Why is this is happening?
First, our fragmented healthcare system doesn't make it easy for prescribing physicians to discover the clinical events experienced by their patients outside of their immediate purview. And patients may not want to disclose an overdose event for fear of having their medications discontinued. I get that. And it makes we wonder whether PDMPs should also include the ability for inpatient settings to report both fatal and non-fatal overdose events to the database so doctors can see this information whether its reported by the patient or not. Linking electronic health records to PDMP systems would be a good start down this path.
The second phenomenon driving these sorry statistics is that doctors are not comfortable weaning opioid (and other) medications. No one, least of all me, would ever suggest immediate cessation of opioid therapy in light of a non-fatal overdose.
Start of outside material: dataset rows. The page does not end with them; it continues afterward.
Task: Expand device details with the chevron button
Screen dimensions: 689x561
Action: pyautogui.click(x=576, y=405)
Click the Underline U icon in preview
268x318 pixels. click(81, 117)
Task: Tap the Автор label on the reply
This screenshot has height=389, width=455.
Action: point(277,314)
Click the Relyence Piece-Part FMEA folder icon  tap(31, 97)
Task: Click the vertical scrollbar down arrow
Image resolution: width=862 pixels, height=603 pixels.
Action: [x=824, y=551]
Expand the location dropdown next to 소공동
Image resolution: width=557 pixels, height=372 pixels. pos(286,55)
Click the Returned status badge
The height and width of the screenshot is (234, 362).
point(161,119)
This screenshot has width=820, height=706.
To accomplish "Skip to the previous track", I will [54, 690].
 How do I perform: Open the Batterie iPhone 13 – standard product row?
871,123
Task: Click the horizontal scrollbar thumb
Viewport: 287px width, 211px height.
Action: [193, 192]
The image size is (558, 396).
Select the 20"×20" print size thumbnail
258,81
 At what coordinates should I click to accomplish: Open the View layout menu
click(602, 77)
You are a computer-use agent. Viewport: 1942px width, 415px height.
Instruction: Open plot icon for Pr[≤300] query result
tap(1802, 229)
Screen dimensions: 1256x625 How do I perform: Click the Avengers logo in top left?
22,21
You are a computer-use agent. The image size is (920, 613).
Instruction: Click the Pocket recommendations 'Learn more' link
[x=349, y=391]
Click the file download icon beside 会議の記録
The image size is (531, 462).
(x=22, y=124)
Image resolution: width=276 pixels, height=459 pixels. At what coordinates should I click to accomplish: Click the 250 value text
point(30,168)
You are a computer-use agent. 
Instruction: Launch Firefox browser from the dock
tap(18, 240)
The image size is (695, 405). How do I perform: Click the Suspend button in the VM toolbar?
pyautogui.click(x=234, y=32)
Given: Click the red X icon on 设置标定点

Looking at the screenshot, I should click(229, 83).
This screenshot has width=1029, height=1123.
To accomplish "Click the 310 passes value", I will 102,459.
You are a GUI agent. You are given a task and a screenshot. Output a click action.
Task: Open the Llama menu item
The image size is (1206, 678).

That's clinically irresponsible and potentially dangerous for the patient. But the necessary steps forward are complicated: If the patient is on multiple medications that require weaning, which should we weaned first? What titration steps should be used? Is medication-assisted-therapy (MAT) an option? Should I refer the patient or try to handle this myself? These are hard questions and the primary care community, by far the most frequent prescribers of opioids, is currently ill-equipped to handle them.
Welcome to 2016. Once more unto the breach, dear friends.